Tompkins drew a vital distinction. While AI has made software easy to build, infrastructure remains hard. “AI can’t replace the human connection that we build, and it certainly can’t replace infrastructure that you build from trusted partners.” It’s a powerful reminder that in a manufacturing industry, the physical realities of quality, consistency and relationships cannot be shortcut by code.
Sustainability: The New Brand Advocate
Underpinning the entire conversation was an awareness that today’s consumers – and tomorrow’s – are watching how businesses behave. The shift towards full-colour, longer-lasting, higher-quality garments isn’t only about aesthetics; it’s also about reducing waste and creating products that endure.
The message was that sustainability has become a genuine business driver, sitting just behind personalisation in importance to the emerging generation of brand advocates. Businesses don’t need to be perfect, but they do need to be making a visible, documented, honest effort to do the right thing. That effort is increasingly what customers reward.

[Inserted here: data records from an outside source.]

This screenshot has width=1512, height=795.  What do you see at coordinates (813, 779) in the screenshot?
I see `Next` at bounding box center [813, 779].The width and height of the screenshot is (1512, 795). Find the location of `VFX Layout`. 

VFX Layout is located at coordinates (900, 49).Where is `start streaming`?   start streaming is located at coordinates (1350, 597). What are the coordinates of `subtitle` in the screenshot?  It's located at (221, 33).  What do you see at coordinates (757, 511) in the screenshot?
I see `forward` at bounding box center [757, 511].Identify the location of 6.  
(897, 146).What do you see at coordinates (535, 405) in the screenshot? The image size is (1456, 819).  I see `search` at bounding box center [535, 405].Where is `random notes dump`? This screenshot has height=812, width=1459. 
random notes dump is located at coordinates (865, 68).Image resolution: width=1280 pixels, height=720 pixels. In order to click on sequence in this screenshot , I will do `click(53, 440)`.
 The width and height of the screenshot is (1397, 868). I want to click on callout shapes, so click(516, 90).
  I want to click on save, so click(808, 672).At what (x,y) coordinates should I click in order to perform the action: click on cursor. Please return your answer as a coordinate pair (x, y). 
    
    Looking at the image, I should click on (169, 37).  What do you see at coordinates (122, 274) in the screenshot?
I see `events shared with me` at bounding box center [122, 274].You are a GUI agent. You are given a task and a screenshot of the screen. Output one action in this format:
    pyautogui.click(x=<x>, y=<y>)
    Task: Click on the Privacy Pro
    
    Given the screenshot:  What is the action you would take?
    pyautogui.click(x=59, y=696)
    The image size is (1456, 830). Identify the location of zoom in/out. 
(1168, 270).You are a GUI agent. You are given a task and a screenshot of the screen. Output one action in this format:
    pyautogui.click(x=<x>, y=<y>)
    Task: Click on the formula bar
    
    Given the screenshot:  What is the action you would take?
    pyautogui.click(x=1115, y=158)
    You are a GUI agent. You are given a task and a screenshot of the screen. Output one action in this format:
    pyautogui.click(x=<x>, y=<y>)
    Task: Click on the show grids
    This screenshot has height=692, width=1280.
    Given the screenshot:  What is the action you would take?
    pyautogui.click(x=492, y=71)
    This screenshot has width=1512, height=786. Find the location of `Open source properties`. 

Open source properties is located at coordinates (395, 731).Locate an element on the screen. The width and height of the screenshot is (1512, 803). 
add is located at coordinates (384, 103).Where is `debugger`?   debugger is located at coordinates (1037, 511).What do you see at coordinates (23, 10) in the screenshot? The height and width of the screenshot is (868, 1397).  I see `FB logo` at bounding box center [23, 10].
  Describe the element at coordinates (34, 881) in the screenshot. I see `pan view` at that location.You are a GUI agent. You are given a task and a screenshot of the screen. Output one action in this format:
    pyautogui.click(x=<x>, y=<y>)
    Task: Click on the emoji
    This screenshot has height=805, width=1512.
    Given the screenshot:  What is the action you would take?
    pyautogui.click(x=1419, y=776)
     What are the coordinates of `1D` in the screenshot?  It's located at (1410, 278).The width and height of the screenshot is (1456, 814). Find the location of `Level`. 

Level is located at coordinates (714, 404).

Key Takeaways and Action Points
For businesses looking to capitalise on the surface effects and embellishment revolution, the panel’s wisdom distils into several clear actions:
- Embrace texture and dimension. Flat prints no longer command premium value. Invest in the capability to deliver puff, layered effects and mixed-technology applications that consumers can feel.
- Choose consumables on longevity, not price. Test for washability, durability and over-embellishment compatibility. Remember that most dissatisfied customers won’t complain – they’ll simply leave.
- Master the whole process. Washability and quality depend on the entire workflow: film, ink, temperature, dwell time and fixation. There are no shortcuts.
- Partner before you purchase. Don’t buy equipment for capabilities you can’t yet justify. Work with trusted specialists and bring production in-house only when volume warrants it.
- Adopt AI thoughtfully and quickly. It’s a powerful equaliser that levels the playing field between large and small operators. Use it to enhance your core competence – but never expect it to replace infrastructure or human relationships.
- Make sustainability visible. You don’t need to be perfect, but you do need to demonstrate genuine, documented effort. The next generation of customers rewards brands that are seen to be doing the right thing.
- Treat collaboration as strategy. In a market moving this fast, no business can know everything. Focus on what you do best and build a network around the rest.
A Word of Thanks
The richness of this discussion was made possible only by the generosity of those who shared their hard-won insight. Our sincere thanks go to Phil Oakley, Jason Tompkins, Marco Pigatto, Niels Rask and Dan Savident for so openly sharing their experience, their candour and their vision for the future of the textile industry.
Their willingness to discuss not only the triumphs but the genuine challenges of this fast-moving sector is precisely the kind of knowledge-sharing that moves the whole industry forward.
The surface, it turns out, is just the beginning. The businesses that thrive will be those that look beneath it – mastering the process, the partnerships and the principles that turn a simple garment into something truly worth wanting.